═════ DATA SECTION ═════

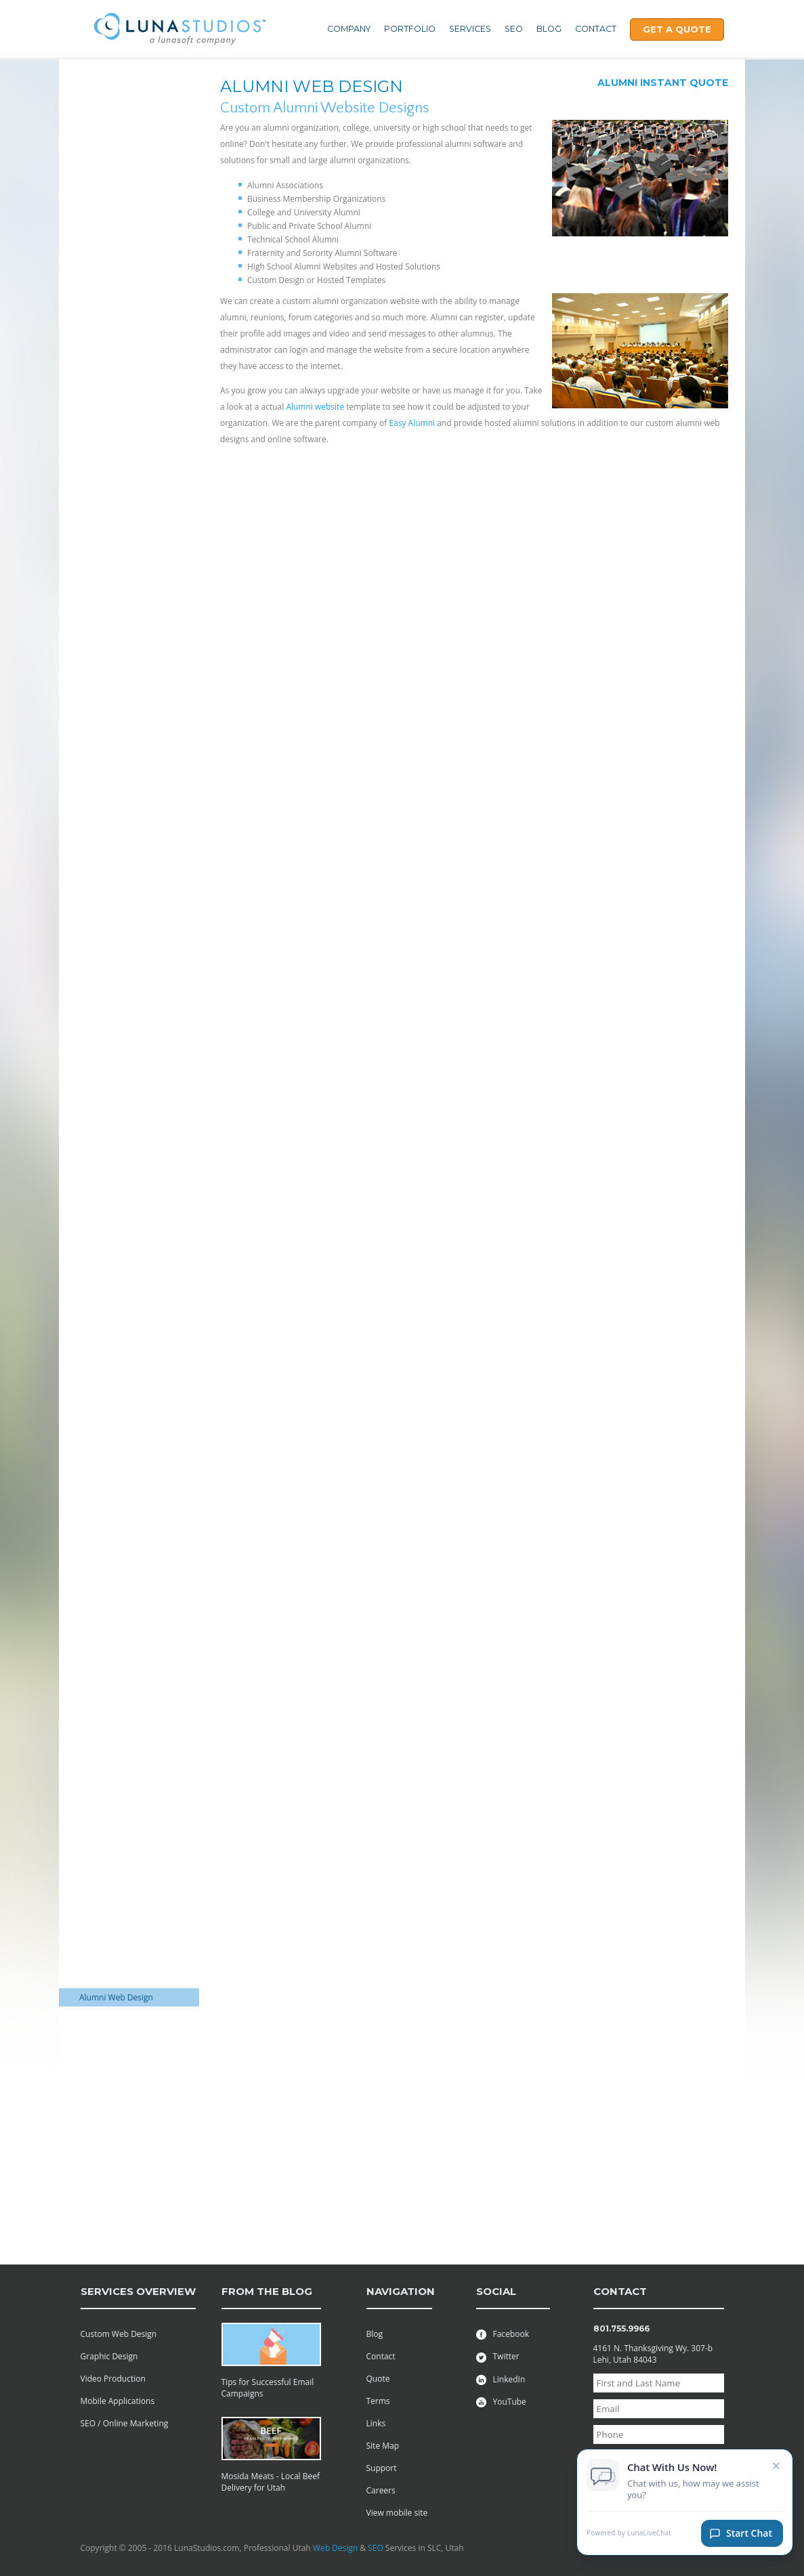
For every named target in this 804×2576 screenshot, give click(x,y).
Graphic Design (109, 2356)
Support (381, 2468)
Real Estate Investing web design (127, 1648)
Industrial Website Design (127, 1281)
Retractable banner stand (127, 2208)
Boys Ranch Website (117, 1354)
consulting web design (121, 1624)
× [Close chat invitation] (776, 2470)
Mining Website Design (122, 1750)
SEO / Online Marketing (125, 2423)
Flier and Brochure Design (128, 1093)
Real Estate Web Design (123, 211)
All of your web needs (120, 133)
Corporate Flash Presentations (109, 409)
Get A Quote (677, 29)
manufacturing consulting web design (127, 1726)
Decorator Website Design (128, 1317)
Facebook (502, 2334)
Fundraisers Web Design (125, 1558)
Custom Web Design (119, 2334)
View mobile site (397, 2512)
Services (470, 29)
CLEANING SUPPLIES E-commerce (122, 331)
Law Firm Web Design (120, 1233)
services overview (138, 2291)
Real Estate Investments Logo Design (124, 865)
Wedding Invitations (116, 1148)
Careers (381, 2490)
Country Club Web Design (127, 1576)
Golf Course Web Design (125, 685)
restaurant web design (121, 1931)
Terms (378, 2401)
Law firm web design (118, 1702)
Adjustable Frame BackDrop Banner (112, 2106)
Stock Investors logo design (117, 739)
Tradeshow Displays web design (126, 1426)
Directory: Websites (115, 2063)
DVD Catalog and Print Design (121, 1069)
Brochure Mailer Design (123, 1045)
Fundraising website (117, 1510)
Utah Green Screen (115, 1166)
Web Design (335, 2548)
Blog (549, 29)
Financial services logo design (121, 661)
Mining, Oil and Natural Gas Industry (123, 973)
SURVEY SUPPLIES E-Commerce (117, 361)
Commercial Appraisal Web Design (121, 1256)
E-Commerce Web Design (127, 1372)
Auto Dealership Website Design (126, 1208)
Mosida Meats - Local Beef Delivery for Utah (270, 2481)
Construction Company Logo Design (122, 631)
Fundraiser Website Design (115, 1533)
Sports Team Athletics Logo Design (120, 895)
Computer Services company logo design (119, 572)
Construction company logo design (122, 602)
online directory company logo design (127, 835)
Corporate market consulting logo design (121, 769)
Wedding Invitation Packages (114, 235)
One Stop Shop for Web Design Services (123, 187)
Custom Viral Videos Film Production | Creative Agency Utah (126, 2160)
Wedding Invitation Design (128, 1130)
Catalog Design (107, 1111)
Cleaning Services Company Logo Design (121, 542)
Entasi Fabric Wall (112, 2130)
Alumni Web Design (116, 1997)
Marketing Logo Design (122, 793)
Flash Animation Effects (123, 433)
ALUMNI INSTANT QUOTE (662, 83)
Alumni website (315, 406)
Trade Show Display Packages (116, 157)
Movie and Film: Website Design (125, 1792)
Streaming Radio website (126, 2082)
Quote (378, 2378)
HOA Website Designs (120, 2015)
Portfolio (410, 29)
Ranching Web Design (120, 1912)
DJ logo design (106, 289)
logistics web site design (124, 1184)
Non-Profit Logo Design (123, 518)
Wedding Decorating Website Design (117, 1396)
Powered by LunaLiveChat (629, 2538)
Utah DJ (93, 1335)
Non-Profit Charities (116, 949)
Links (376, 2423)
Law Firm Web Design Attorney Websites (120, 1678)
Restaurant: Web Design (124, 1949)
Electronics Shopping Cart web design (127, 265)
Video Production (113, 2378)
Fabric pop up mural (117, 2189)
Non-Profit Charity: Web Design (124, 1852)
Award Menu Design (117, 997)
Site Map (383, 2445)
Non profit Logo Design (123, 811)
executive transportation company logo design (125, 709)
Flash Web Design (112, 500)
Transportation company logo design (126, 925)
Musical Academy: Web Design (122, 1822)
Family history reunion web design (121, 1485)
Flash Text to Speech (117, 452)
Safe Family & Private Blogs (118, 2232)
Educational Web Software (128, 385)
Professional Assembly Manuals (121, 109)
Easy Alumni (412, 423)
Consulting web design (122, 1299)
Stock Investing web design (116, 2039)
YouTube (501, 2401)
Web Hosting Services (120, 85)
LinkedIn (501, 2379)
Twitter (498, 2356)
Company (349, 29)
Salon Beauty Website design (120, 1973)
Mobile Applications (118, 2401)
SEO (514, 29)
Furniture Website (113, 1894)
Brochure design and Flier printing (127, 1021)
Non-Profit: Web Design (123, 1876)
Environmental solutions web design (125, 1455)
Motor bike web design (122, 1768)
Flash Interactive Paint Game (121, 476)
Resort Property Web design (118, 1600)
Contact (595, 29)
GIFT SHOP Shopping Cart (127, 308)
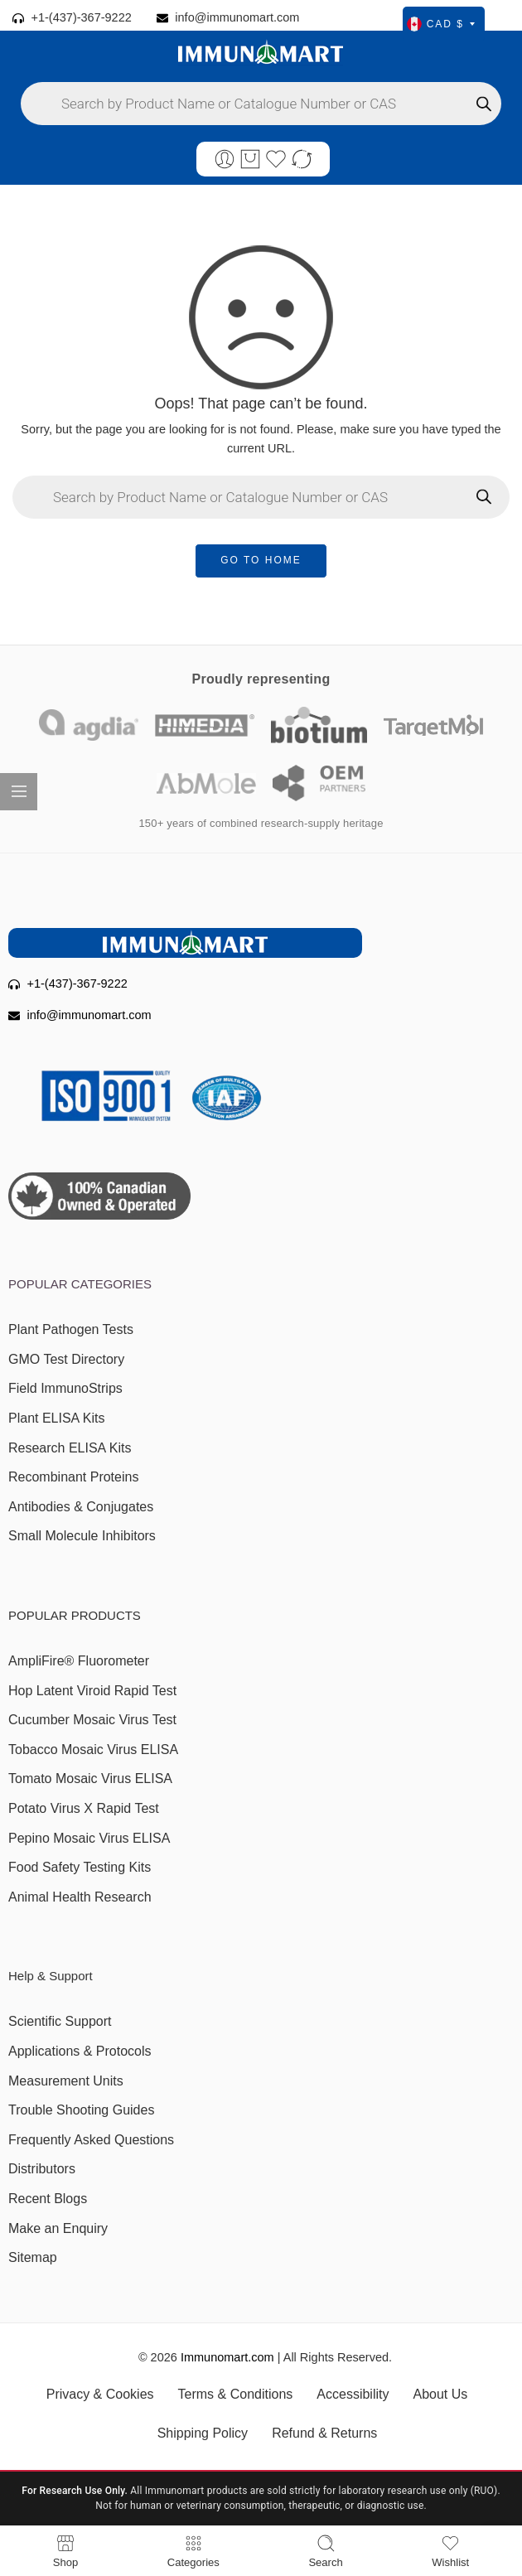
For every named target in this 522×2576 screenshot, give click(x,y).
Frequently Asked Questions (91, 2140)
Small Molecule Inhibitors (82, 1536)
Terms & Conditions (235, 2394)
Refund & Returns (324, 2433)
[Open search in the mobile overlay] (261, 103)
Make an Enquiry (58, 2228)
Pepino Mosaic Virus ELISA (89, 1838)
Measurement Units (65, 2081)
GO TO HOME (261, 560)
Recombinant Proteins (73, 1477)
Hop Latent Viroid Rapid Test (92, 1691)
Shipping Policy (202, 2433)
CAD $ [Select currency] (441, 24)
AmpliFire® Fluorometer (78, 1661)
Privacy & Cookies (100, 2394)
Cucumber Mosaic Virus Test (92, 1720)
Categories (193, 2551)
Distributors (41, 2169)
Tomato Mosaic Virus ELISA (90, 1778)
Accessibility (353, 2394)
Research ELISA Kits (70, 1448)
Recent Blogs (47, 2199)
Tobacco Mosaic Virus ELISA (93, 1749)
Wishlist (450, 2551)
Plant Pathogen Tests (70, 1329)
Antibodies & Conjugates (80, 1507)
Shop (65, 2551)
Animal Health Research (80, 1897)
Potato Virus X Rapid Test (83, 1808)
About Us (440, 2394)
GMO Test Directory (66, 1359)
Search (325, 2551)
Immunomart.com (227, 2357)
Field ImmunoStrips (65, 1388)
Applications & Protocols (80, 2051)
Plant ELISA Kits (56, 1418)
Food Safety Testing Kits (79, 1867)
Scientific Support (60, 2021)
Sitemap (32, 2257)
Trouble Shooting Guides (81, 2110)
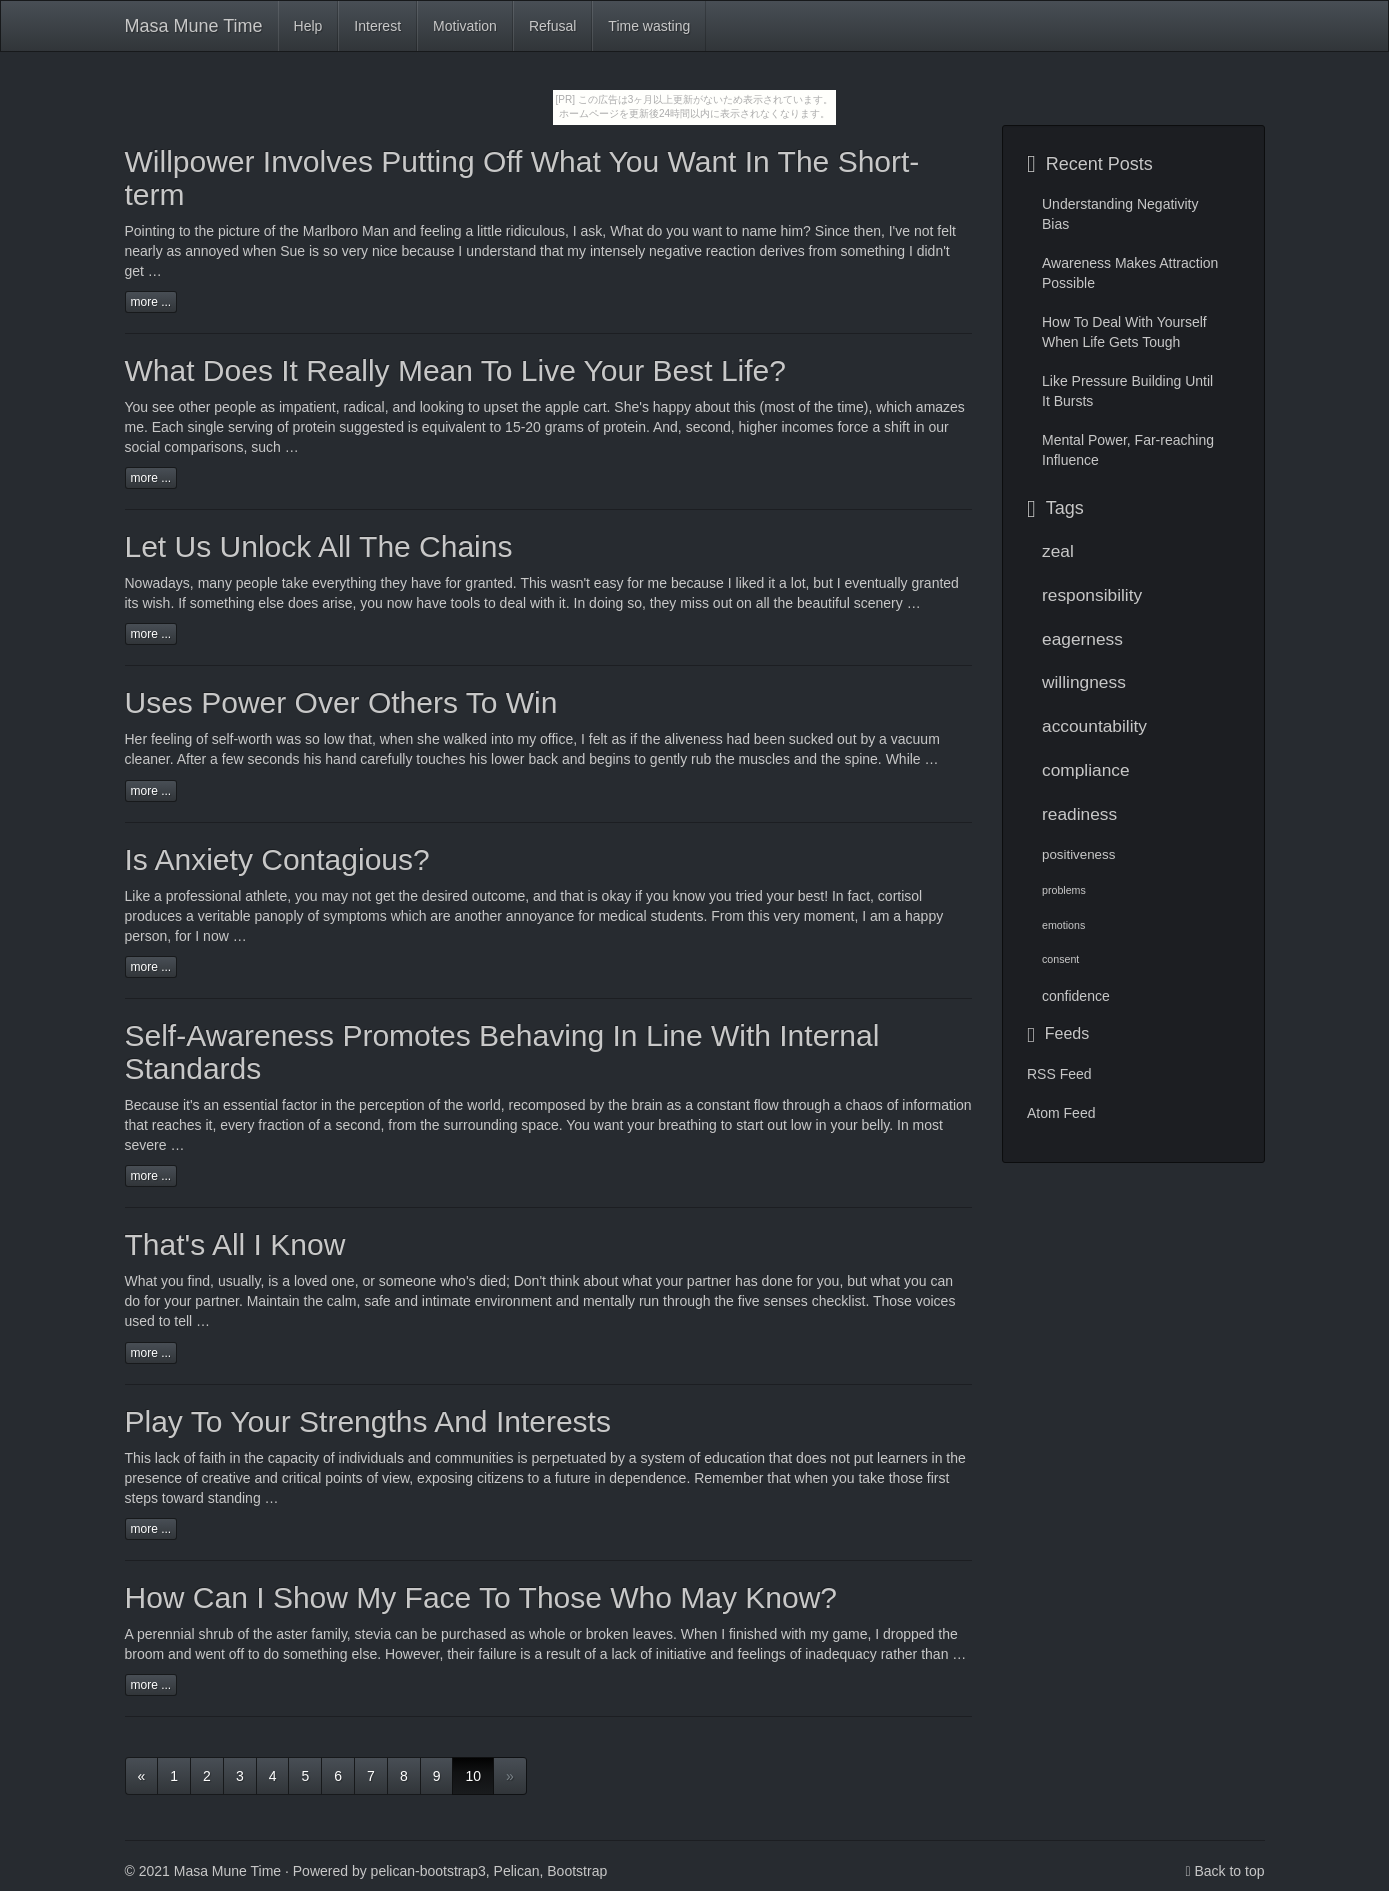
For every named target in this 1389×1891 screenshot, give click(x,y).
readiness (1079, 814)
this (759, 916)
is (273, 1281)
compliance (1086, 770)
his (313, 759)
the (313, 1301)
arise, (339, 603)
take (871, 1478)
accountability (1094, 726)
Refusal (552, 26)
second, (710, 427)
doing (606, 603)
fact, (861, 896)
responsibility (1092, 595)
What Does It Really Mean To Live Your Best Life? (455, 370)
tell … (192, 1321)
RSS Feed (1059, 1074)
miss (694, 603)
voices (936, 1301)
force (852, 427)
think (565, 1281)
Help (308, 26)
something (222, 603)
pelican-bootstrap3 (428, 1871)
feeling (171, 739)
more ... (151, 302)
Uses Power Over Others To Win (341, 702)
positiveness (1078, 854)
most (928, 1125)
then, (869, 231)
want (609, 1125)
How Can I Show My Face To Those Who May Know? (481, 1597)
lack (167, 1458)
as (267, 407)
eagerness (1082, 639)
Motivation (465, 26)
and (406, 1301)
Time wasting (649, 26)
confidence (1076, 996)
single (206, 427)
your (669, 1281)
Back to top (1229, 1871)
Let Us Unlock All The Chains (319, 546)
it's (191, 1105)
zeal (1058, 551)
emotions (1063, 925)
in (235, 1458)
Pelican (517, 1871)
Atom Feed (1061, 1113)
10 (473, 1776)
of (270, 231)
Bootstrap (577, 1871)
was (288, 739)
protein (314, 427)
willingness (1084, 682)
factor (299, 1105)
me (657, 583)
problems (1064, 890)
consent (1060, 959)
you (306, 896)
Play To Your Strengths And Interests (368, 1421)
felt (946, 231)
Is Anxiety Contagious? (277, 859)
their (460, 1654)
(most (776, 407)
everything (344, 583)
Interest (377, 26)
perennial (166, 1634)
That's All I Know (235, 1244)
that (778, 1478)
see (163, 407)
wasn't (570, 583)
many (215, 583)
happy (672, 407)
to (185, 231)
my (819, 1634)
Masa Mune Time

═════

EXERCISE DIRECTIONS
Pictures excluded, copy the lines exactly from where the material starts to the line with "Real Estate Web Design (123, 211)", inclusive.

RESPONSE TO THIS EXERCISE
For every named target in this 804×2576 screenshot, give click(x,y).
Graphic Design (109, 2356)
Support (381, 2468)
Real Estate Investing web design (127, 1648)
Industrial Website Design (127, 1281)
Retractable banner stand (127, 2208)
Boys Ranch Website (117, 1354)
consulting web design (121, 1624)
× [Close chat invitation] (776, 2470)
Mining Website Design (122, 1750)
SEO / Online Marketing (125, 2423)
Flier and Brochure Design (128, 1093)
Real Estate Web Design (123, 211)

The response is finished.